Fin des éditions Luce Wilquin

C’est un coup de tonnerre dans le monde de l’édition littéraire belge : Luce Wilquin a annoncé qu’elle cesse les activités de la maison d’édition qu’elle a fondée et qui porte son nom.

Un catalogue de 552 titres, fort d’auteurs aussi divers que Daniel Charneux, Éric Brucher, Dominique Costermans, Isabelle Bary, Françoise Houdart, Michel Claise, Aurelia Jane Lee ou Geneviève Damas (pour ne citer que les Belges), forgé au cours de ses 31 ans d’existence et qui recèle un prix Rossel et prix des Cinq Continents (Geneviève Damas, Si tu passes la rivière) : c’est peu dire que la maison d’édition, installée à Avin depuis 1992 (après un démarrage en Suisse en 1987) tient une place de choix dans l’édition littéraire belge contemporaine.

La santé de Luce Wilquin ne lui permet plus de continuer ses activités et aucun accord n’a pu être conclu avec un repreneur. Les livres parus cet automne sont donc les derniers publiés sous ce label.

À l’occasion du 500e livre paru aux éditions Luce Wilquin, en 2015, Le Carnet avait consacré un article à ce « foyer de résistance littéraire », comme l’avait appelé Ghislain Cotton. Voici ce qu’il en disait :

Les éditions Luce Wilquin qui ont pris leur vrai départ en 1992 viennent de franchir le cap des cinq cents ouvrages. Comme le dit leur créatrice : « une sacrée étape dans l’investissement d’une maison d’édition littéraire indépendante au service des textes et de leurs auteurs ». L’ouvrage qui marque cette étape – Dans le bleu de ses silences – ne passe pas inaperçu avec ses 886 pages et ses 935 grammes d’excellente littérature historico-romanesque, signés Marie Célentin, professeur de langues ancienne à Liège.

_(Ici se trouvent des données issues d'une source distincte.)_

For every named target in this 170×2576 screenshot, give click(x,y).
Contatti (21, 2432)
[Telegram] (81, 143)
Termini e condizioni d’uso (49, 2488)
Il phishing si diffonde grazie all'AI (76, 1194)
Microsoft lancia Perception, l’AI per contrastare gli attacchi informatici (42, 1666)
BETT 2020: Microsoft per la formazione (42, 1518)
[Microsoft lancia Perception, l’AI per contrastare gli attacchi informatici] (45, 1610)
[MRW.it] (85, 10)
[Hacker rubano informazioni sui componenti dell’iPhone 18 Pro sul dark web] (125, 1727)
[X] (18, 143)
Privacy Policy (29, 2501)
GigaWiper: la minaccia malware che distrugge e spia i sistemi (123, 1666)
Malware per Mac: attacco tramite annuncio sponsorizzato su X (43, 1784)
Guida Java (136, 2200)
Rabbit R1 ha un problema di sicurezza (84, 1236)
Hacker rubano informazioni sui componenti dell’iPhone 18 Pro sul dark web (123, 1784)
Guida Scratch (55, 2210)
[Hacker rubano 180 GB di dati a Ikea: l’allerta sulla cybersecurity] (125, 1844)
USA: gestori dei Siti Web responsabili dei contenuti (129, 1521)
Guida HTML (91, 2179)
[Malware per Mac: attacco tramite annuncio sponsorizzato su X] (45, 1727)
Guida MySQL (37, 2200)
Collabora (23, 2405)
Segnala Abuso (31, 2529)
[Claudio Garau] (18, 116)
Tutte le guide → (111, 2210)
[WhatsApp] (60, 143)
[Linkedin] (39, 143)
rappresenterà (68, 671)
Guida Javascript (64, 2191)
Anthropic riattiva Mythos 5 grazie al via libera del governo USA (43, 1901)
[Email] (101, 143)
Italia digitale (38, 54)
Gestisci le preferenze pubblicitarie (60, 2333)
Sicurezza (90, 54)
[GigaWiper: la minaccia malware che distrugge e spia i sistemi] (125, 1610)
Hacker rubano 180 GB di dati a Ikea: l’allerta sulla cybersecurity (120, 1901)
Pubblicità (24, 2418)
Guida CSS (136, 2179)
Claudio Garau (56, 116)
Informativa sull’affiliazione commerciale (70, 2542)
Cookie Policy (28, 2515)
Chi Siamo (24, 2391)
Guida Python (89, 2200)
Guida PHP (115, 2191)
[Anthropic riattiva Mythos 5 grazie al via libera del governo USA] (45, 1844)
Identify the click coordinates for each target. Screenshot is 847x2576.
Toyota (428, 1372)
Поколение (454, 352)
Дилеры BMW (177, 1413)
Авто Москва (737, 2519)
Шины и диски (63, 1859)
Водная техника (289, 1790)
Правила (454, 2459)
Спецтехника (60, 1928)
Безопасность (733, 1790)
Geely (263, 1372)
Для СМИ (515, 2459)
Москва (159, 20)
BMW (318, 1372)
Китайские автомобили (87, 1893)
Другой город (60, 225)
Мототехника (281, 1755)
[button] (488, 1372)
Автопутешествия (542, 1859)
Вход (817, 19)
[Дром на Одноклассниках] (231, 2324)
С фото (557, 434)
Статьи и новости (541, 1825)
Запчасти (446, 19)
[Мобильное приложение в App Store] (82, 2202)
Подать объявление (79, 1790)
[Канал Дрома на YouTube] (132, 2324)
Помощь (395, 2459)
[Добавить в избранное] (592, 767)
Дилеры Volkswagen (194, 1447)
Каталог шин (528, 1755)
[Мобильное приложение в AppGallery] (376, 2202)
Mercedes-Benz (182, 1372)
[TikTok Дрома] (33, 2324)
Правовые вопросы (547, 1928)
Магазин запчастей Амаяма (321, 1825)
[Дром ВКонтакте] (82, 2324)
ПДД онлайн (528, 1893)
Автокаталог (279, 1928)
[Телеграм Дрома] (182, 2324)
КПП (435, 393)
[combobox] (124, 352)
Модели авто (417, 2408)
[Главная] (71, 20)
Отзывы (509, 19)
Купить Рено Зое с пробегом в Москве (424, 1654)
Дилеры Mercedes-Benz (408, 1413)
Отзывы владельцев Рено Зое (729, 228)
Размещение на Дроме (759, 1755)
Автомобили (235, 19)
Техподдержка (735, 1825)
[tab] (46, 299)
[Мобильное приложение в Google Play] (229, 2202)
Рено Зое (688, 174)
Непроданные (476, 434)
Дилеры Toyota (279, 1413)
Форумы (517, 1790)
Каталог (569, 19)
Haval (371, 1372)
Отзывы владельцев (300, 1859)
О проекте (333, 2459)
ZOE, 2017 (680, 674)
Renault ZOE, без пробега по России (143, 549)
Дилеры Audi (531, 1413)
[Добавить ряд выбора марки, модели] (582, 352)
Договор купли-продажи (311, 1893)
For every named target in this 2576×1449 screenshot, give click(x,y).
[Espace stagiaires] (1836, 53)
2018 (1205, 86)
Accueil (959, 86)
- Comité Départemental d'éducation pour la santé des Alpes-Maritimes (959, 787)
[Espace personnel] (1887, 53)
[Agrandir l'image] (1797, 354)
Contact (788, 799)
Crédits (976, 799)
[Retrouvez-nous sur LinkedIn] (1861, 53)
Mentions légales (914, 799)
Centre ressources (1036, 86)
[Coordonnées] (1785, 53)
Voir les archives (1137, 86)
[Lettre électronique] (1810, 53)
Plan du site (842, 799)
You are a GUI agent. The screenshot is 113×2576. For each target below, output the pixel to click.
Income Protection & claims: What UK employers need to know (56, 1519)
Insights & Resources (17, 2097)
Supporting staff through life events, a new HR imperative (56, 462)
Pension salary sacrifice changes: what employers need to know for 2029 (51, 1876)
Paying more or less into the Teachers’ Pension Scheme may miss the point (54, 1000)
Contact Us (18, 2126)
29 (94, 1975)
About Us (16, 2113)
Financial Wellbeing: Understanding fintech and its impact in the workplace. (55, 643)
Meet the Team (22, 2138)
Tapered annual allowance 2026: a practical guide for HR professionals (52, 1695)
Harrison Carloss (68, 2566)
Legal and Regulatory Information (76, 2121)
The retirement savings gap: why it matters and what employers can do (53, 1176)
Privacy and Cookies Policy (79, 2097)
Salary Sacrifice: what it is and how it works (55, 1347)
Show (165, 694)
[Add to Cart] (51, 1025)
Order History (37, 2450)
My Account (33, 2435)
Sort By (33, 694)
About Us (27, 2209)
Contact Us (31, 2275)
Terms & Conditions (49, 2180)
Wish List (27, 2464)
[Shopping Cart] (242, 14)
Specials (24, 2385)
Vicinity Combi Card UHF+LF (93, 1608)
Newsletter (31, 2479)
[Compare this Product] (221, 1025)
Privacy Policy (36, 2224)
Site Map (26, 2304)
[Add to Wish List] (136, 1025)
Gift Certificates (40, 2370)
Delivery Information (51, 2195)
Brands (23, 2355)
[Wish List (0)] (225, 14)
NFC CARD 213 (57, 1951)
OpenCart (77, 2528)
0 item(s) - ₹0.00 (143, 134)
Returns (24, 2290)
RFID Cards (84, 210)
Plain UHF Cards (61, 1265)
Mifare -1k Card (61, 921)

En auscultant les données du chemin parcouru, Luce Wilquin précise que 340 de ces 500 ouvrages sont le fait de 90 auteurs francophones, – belges et autres –  « récidivistes » fidélisés par l’enseigne jusqu’à y signer 16 romans comme c’est le cas de Françoise Houdart, Prix triennal Charles Plisnier pour Les profonds chemins.

Un bilan qui présage bien de l’avenir

En fait de reconnaissances, l’écurie Wilquin est loin d’être en manque. Outre la présence de ses auteurs dans nombre de sélections finales de prix littéraires belges ou étrangers, on relève parmi les trophées les plus récents : le Prix Rossel et le Prix des cinq Continents de la Francophonie, entre autres, pour Si tu passes la rivière de Geneviève Damas, le Prix 2014 de la romancière francophone pour Isabelle Bary avec La vie selon Hope, attribué par les lectrices françaises. Parmi les autres titres de fierté de la maison, figurent les traductions en plusieurs langues étrangères (néerlandais, allemand, italien, roumain, etc.), une coédition au Québec, une adaptation télévisée, et bientôt la traduction américaine de Si tu passes la rivière,  qui est aussi le premier titre passé au Livre de Poche. Un bilan qui résulte de l’acharnement, parfois au-delà même de ses forces, d’une battante et de son  complice de toujours André Delcourt, rejoints aujourd’hui et pour la première fois par une attachée de presse, la Bordelaise Lucile Poulain.

Mais au-delà de cet inventaire plus que positif, Luce Wilquin évoque l’esprit d’interaction constructive qui anime son travail et la véritable portée du succès incarné  par ce cliquet emblématique du demi-millier d’ouvrages publiés : « C’est surtout un réel bonheur dans la défense de la littérature de fiction et des relations chaleureuses avec les écrivains, les libraires, les bibliothécaires, les diffuseurs, les distributeurs et les collègues éditeurs, basées avant tout sur le respect mutuel ».